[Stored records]
────────────────
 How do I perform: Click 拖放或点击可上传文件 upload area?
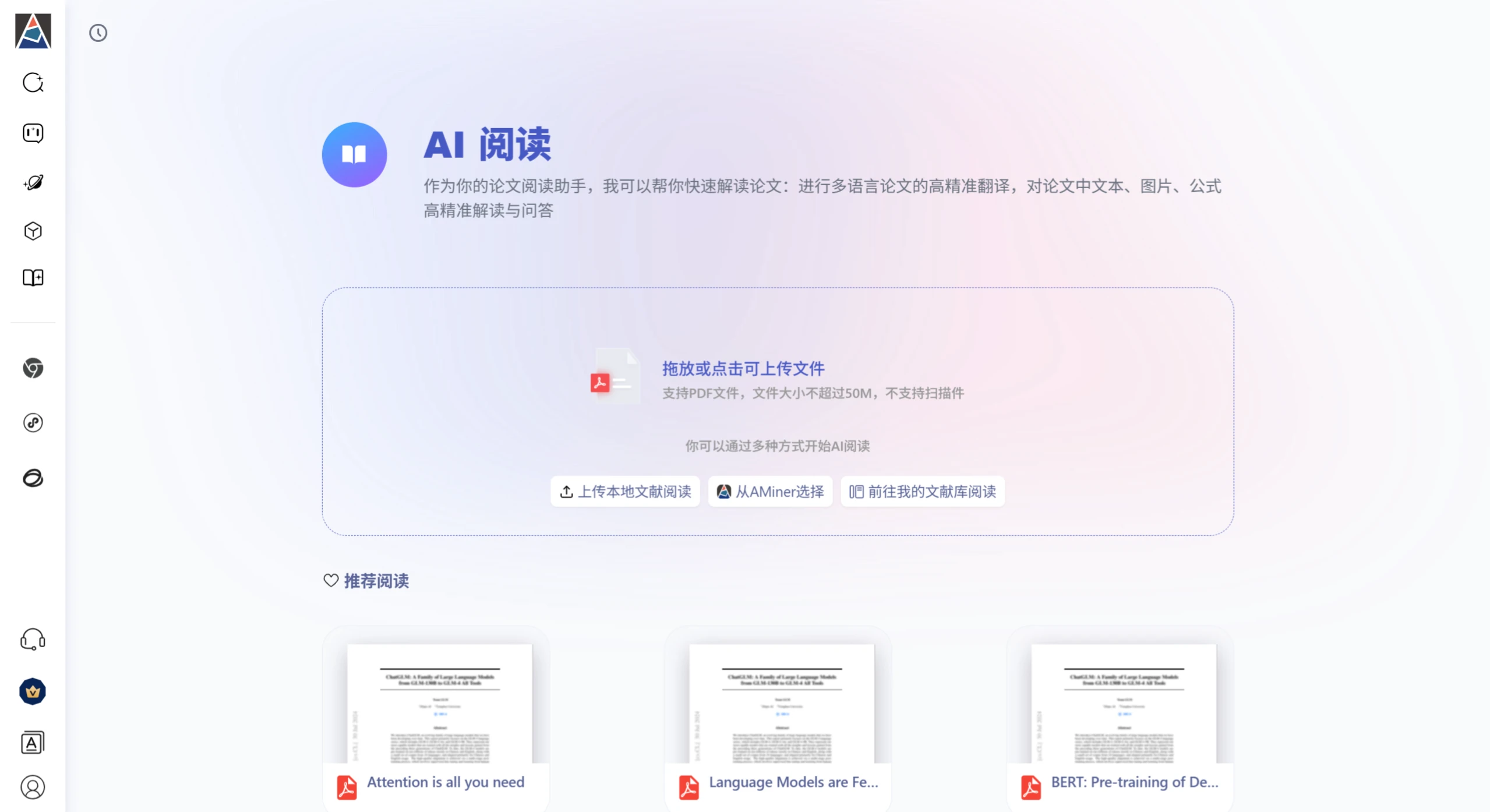743,369
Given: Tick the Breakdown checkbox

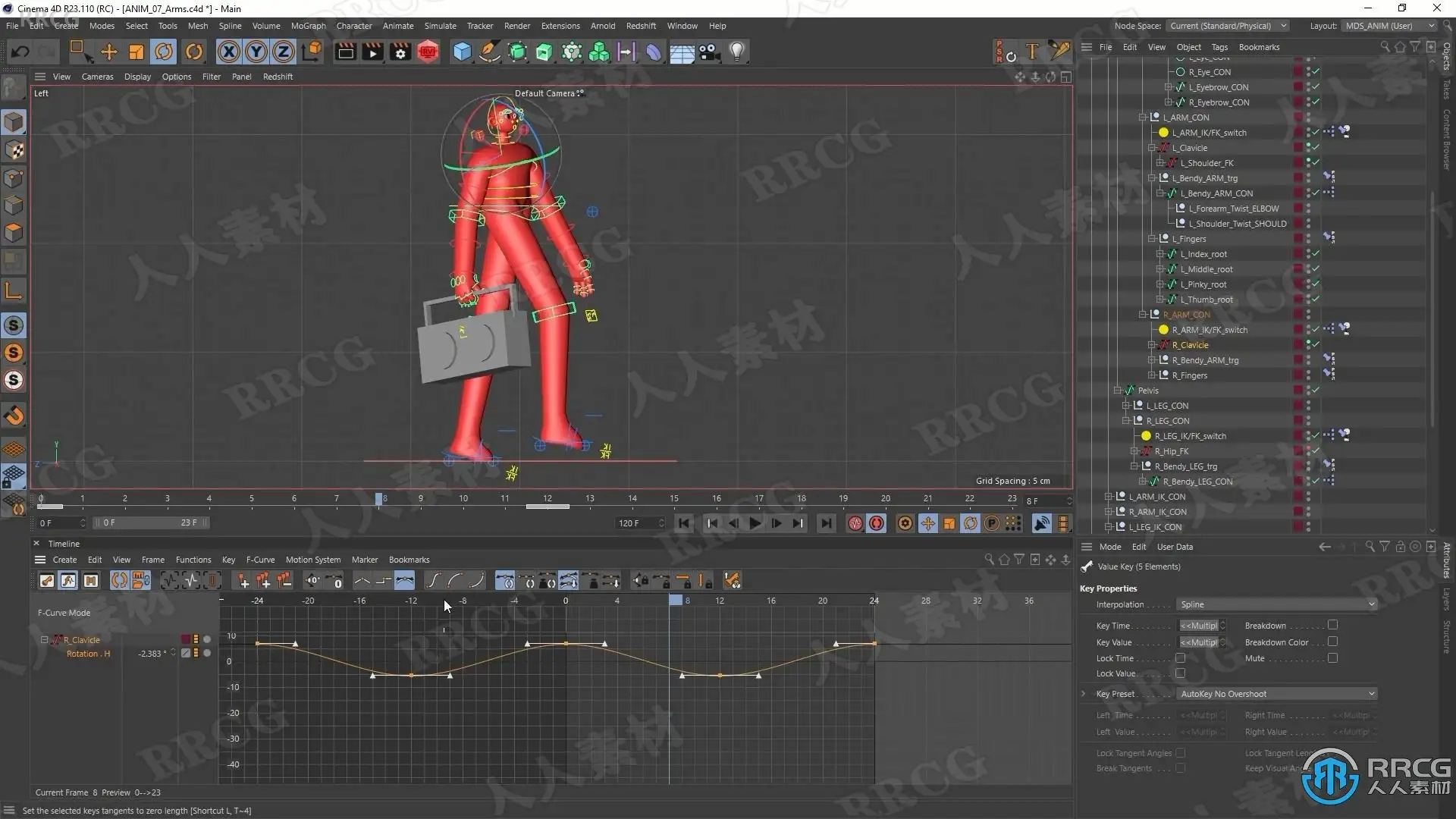Looking at the screenshot, I should (x=1332, y=626).
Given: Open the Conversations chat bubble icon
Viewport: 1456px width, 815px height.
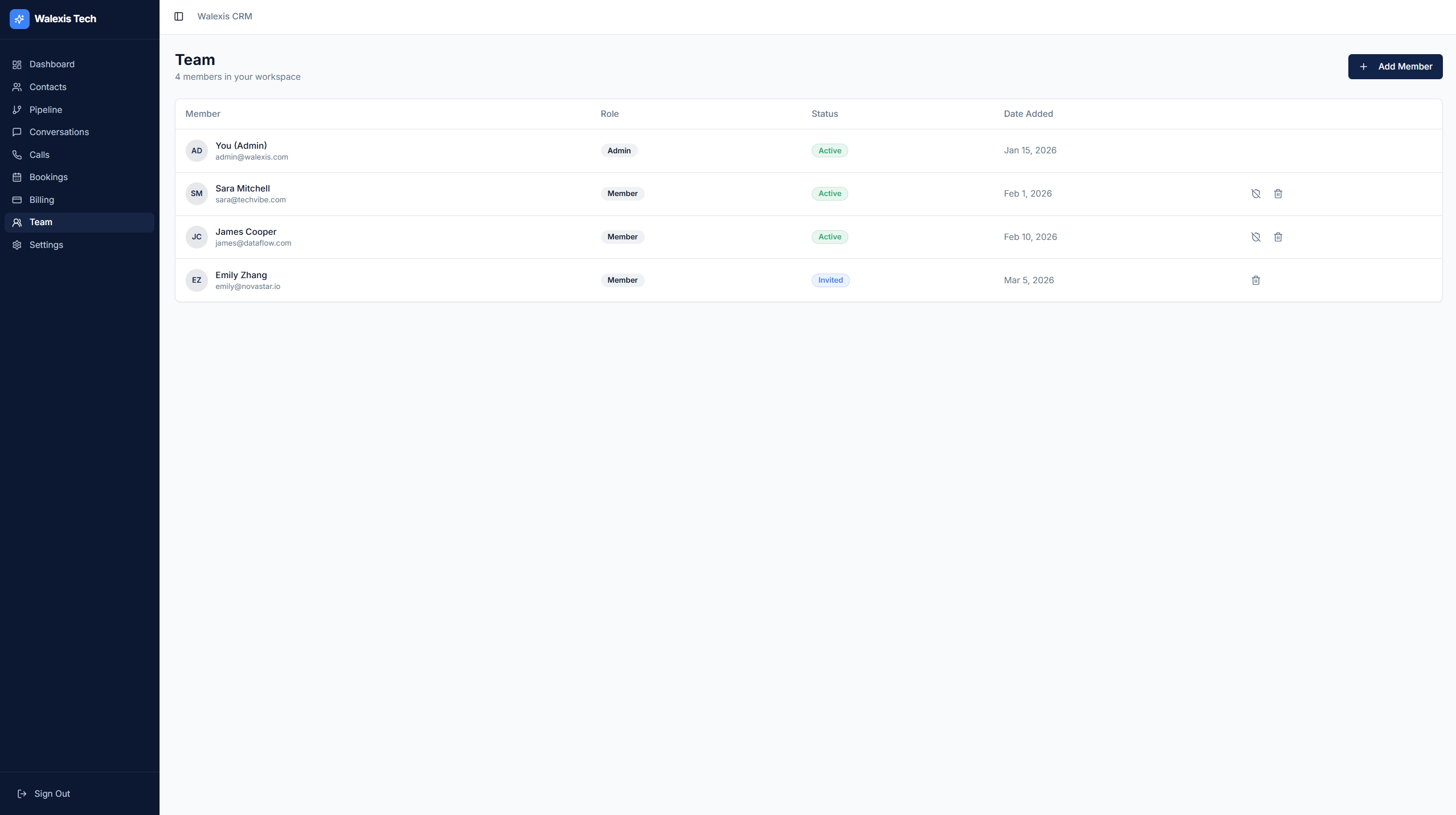Looking at the screenshot, I should tap(17, 132).
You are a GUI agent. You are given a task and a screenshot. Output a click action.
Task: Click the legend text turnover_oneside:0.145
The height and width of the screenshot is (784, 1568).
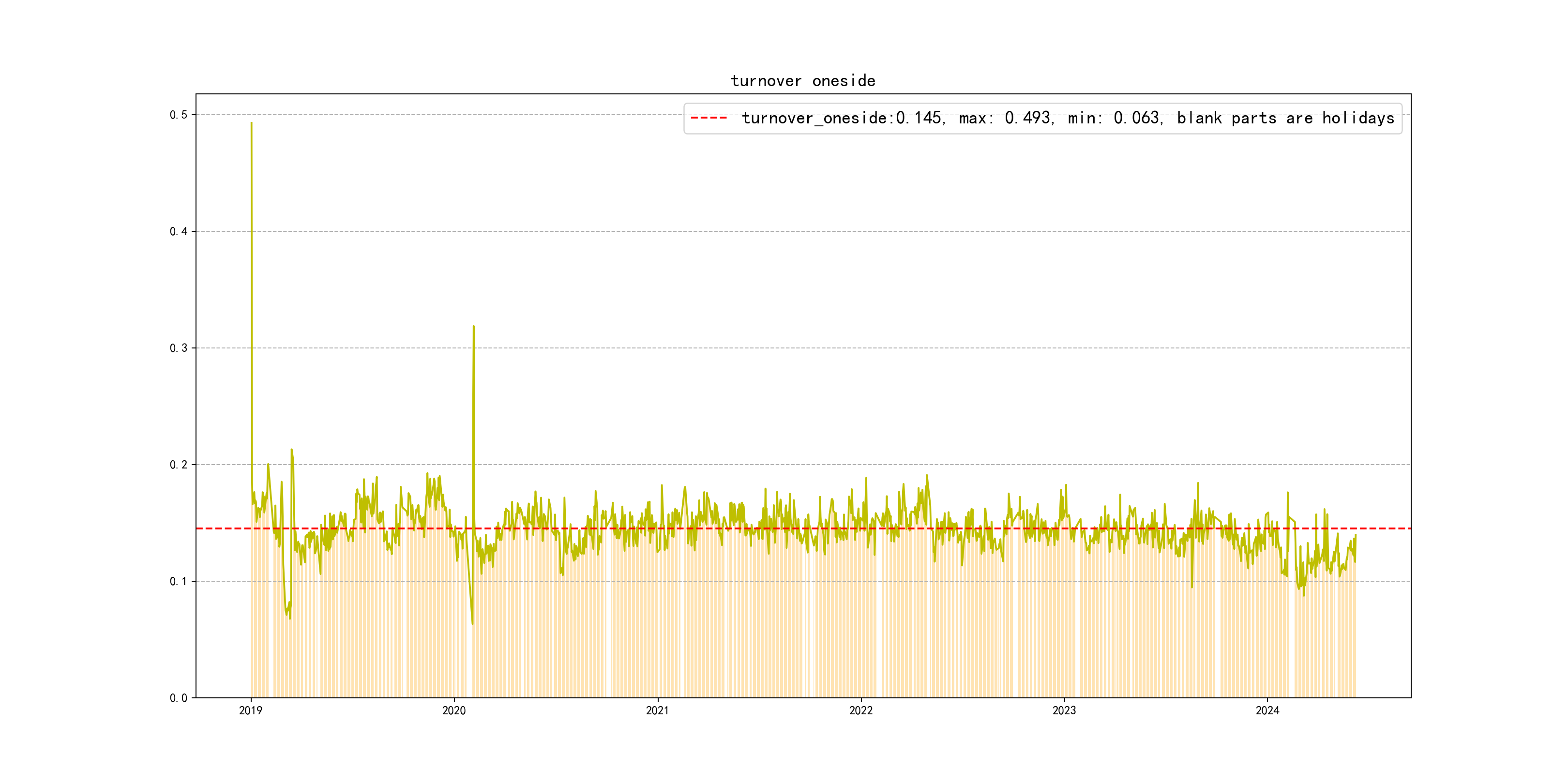[843, 118]
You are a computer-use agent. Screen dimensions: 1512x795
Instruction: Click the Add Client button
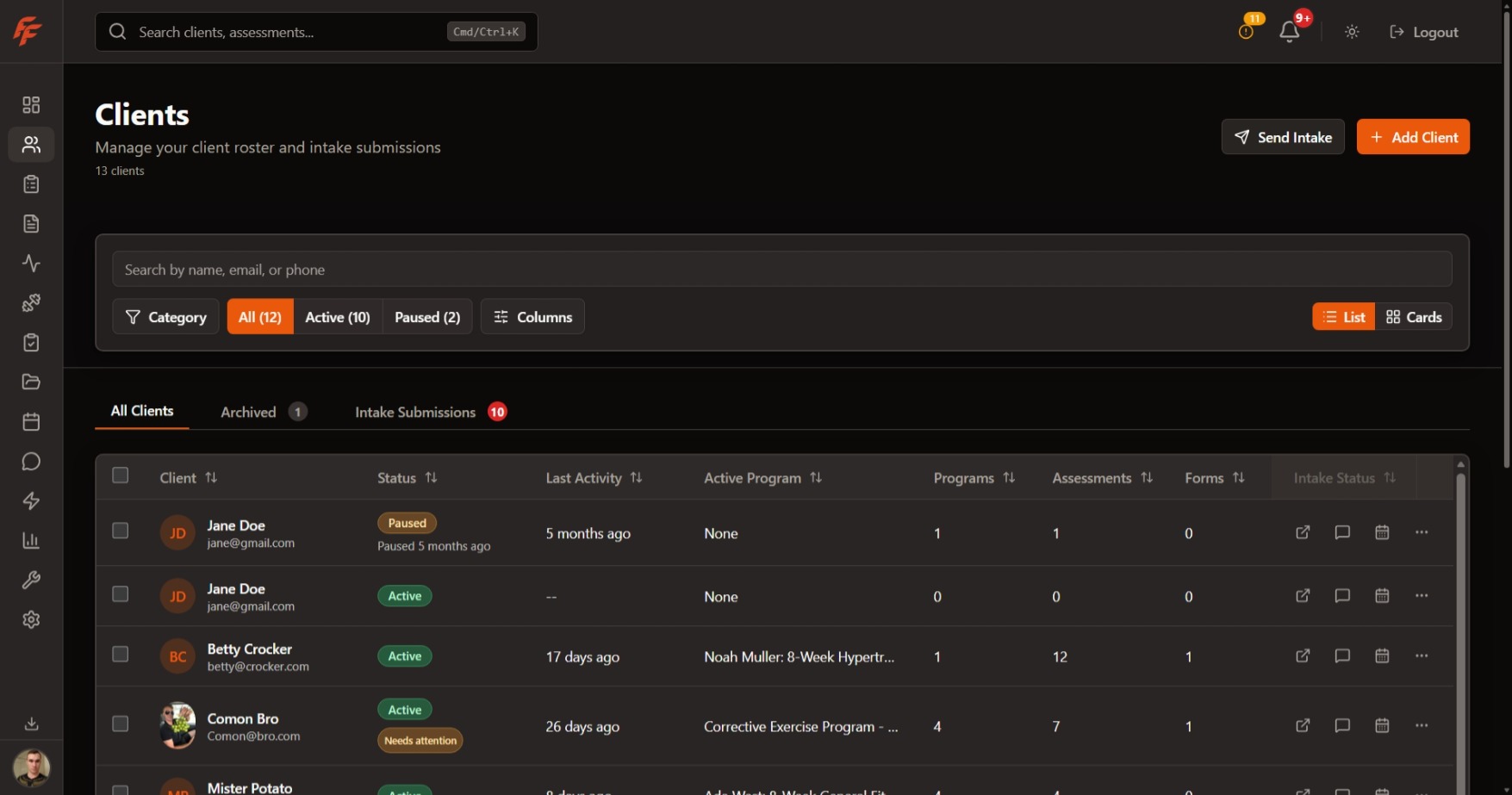coord(1413,136)
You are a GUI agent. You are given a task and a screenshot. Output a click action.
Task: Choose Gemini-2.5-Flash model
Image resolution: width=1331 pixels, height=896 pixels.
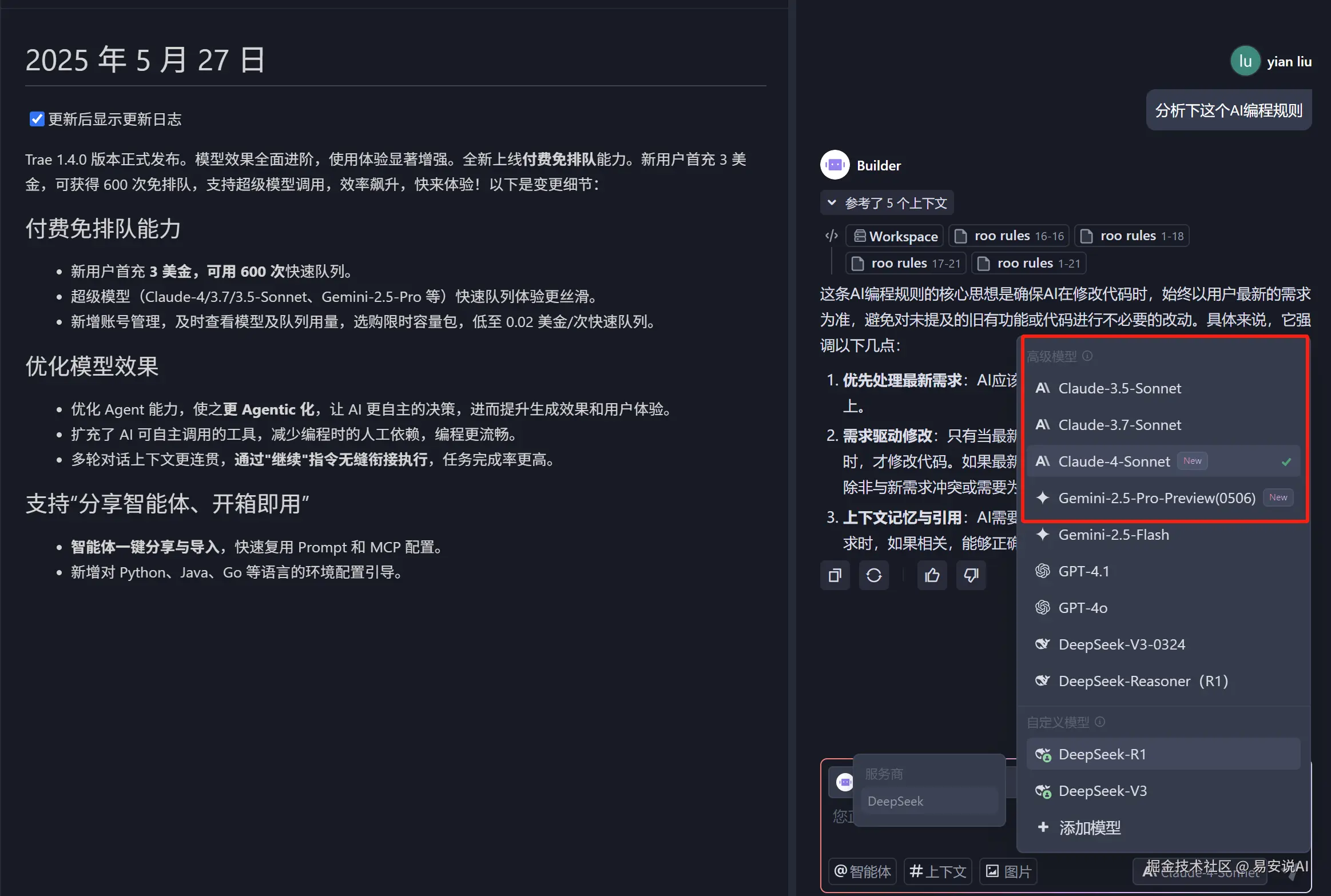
────────────────
INSTRUCTIONS FOR THE TASK:
Output each record exactly as it appears, but not the pictures.

WRITTEN SOLUTION:
 How do I perform: Click 拖放或点击可上传文件 upload area?
743,369
Given: Tick the Breakdown checkbox

Looking at the screenshot, I should (x=1332, y=626).
Given: Open the Conversations chat bubble icon
Viewport: 1456px width, 815px height.
Looking at the screenshot, I should tap(17, 132).
You are a GUI agent. You are given a task and a screenshot. Output a click action.
Task: Click the legend text turnover_oneside:0.145
The height and width of the screenshot is (784, 1568).
[843, 118]
You are a computer-use agent. Screen dimensions: 1512x795
Instruction: Click the Add Client button
coord(1413,136)
You are a GUI agent. You are given a task and a screenshot. Output a click action.
Task: Choose Gemini-2.5-Flash model
Image resolution: width=1331 pixels, height=896 pixels.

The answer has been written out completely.